---------- RECORDS FOR THE TASK

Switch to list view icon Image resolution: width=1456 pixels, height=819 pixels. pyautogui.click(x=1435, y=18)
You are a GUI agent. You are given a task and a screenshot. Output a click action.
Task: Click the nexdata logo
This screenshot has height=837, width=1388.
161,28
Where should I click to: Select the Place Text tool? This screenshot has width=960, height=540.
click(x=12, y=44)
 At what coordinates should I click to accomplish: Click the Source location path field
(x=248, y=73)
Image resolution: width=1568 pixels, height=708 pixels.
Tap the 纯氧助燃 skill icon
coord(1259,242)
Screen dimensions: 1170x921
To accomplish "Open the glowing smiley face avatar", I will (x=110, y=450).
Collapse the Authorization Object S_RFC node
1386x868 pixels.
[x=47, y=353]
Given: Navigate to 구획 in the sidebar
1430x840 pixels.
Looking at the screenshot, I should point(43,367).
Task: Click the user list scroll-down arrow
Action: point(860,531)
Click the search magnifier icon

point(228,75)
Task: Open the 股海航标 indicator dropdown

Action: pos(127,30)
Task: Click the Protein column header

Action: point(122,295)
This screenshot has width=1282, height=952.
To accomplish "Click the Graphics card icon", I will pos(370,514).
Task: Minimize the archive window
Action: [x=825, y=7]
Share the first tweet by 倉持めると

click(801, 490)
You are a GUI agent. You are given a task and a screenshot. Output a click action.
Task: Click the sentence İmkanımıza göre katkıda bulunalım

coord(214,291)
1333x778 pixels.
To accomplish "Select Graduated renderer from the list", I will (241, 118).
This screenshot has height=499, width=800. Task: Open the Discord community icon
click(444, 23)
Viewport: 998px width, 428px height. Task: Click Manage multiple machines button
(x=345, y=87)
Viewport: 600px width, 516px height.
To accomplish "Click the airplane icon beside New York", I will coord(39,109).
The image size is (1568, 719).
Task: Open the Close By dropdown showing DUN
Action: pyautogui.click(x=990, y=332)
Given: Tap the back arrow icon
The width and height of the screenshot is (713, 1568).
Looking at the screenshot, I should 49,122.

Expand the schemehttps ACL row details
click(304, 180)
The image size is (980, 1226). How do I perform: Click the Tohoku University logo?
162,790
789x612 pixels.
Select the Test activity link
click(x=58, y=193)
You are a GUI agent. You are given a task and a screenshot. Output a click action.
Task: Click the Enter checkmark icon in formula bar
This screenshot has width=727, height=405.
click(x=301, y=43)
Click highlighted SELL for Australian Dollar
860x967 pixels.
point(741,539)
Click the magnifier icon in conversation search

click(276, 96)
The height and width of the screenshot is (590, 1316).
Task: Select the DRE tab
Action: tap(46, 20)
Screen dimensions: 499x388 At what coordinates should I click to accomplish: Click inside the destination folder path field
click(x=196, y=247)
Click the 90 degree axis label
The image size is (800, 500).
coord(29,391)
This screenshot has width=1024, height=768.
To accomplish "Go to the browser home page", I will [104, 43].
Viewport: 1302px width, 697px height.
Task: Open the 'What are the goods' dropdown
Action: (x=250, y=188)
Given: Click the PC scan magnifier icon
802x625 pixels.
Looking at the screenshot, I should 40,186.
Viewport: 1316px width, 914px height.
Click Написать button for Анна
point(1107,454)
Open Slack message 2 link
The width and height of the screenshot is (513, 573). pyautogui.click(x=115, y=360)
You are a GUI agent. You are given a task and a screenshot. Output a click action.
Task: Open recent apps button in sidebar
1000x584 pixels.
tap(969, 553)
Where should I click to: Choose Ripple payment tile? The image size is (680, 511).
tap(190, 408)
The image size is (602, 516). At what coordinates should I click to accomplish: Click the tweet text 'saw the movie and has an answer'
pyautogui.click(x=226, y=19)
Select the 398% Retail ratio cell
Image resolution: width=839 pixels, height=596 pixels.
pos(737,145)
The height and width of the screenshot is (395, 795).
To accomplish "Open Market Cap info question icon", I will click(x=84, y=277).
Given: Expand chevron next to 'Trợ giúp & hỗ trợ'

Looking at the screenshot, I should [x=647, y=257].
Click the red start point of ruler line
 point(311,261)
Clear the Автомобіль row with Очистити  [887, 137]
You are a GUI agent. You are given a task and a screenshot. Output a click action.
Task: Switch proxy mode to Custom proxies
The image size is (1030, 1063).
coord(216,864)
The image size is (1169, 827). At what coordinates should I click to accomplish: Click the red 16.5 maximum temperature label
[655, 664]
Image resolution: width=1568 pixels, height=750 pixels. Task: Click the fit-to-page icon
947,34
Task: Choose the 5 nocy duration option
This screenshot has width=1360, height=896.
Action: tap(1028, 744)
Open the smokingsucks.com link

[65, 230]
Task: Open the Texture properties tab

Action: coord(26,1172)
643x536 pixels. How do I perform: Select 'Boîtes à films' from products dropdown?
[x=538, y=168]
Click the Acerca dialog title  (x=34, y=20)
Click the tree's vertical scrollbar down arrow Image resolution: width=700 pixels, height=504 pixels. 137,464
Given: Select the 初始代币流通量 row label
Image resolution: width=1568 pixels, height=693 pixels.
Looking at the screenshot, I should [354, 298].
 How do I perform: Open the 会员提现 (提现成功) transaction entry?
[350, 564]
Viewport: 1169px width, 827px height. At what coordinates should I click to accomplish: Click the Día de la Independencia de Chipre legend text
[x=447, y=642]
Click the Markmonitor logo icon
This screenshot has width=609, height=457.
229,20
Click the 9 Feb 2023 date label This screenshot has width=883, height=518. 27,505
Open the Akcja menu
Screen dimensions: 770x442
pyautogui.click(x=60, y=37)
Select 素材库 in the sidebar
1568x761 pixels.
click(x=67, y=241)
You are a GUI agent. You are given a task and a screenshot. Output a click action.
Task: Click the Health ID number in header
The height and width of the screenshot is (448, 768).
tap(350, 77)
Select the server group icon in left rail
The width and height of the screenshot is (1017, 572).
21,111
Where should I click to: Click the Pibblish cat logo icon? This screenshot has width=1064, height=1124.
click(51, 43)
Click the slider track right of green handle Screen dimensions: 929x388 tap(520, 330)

--------------------

Every line above in which the word "Switch" occurs is to be copied.

ANSWER FOR THIS EXERCISE:
Switch to list view icon Image resolution: width=1456 pixels, height=819 pixels. pyautogui.click(x=1435, y=18)
Task: Switch proxy mode to Custom proxies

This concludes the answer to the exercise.